What you should do — Word for word, retype the first line of the records and every following line through the one containing "임상역학정보 (735, 508)".

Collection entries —
------------------------------------
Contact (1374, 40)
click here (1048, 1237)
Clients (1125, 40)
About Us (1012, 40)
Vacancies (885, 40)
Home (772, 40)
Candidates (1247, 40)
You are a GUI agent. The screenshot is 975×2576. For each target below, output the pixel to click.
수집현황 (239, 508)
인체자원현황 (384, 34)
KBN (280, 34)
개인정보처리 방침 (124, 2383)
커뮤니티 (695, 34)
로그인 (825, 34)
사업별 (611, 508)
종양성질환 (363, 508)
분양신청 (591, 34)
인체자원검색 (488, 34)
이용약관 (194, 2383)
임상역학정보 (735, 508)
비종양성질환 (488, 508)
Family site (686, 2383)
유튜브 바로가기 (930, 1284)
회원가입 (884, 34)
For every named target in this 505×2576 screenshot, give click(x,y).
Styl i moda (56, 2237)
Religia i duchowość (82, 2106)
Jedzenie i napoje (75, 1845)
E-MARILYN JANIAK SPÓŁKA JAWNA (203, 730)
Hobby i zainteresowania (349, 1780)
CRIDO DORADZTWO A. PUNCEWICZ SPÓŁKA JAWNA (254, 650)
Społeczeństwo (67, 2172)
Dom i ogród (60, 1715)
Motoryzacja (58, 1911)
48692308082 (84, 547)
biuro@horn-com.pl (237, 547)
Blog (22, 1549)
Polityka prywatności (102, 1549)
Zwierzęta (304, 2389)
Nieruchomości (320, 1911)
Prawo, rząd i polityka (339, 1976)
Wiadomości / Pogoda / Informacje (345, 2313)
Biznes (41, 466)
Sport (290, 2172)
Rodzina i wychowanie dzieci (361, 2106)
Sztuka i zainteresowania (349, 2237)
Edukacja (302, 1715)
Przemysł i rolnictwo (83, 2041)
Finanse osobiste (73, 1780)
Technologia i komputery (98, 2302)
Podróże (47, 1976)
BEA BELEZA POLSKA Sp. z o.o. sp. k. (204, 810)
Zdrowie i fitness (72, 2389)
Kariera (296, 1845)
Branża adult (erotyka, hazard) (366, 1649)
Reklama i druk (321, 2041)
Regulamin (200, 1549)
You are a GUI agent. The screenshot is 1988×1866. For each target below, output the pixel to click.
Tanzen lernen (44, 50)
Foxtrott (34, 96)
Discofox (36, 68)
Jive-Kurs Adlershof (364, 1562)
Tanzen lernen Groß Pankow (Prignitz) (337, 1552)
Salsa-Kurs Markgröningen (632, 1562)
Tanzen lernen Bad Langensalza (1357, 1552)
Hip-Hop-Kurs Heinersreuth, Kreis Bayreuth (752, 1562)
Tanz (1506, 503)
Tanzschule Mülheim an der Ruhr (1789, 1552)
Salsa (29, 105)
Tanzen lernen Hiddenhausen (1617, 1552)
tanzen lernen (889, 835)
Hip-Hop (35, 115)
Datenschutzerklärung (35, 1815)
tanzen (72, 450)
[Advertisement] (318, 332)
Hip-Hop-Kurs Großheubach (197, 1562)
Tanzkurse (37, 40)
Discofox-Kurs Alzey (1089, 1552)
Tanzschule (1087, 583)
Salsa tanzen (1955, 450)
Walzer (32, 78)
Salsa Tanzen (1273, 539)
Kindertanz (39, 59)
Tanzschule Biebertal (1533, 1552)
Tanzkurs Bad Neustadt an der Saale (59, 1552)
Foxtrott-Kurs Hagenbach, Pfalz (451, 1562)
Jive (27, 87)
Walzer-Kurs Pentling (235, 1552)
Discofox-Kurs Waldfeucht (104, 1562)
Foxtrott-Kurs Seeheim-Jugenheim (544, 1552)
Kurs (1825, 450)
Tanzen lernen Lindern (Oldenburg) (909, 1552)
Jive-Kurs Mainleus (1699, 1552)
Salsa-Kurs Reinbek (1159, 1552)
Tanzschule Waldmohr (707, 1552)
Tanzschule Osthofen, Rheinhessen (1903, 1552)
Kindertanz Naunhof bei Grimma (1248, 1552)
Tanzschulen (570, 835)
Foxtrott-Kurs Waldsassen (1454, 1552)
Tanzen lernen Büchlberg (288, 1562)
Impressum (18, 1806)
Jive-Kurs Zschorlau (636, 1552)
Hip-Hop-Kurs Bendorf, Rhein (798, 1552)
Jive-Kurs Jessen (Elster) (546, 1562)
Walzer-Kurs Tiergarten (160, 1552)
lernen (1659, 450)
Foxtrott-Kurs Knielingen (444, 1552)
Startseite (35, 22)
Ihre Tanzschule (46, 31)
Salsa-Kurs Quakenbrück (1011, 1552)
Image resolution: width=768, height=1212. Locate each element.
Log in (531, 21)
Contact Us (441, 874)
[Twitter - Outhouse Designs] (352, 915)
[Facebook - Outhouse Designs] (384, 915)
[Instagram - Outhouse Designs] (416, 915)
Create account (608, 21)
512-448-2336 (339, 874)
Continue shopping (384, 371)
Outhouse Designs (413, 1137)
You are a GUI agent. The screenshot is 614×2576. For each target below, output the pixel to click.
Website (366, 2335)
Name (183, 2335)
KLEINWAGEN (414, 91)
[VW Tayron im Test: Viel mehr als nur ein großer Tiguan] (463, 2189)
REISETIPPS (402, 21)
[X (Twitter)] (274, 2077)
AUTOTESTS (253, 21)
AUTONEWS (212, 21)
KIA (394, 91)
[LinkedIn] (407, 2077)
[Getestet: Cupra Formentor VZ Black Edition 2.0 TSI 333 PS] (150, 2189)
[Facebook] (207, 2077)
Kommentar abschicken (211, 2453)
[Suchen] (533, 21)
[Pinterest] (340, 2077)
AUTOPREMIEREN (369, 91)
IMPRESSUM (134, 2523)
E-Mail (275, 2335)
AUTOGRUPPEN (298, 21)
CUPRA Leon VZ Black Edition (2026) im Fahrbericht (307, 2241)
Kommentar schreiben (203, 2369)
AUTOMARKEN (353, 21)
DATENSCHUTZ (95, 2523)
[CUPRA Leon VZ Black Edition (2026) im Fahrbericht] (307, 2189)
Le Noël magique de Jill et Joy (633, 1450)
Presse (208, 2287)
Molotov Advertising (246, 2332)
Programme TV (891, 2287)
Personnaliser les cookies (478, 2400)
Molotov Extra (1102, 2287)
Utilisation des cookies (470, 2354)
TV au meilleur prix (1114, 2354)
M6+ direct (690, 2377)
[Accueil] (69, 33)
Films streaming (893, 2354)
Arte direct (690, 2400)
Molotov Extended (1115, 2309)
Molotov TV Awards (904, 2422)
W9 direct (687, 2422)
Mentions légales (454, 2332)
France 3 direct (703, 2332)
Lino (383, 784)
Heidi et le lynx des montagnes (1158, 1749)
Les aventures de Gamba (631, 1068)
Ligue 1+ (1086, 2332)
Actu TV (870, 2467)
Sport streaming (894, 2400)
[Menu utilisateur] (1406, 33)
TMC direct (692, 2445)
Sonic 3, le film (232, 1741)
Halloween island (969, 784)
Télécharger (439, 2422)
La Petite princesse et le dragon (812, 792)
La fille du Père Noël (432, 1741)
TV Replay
------------------------------------
Solution to the problem —
Contact (1374, 40)
click here (1048, 1237)
Clients (1125, 40)
About Us (1012, 40)
Vacancies (885, 40)
Home (772, 40)
Candidates (1247, 40)
You are a GUI agent. The screenshot is 975×2576. For each target below, output the pixel to click.
수집현황 (239, 508)
인체자원현황 (384, 34)
KBN (280, 34)
개인정보처리 방침 (124, 2383)
커뮤니티 (695, 34)
로그인 (825, 34)
사업별 (611, 508)
종양성질환 (363, 508)
분양신청 (591, 34)
인체자원검색 (488, 34)
이용약관 (194, 2383)
임상역학정보 (735, 508)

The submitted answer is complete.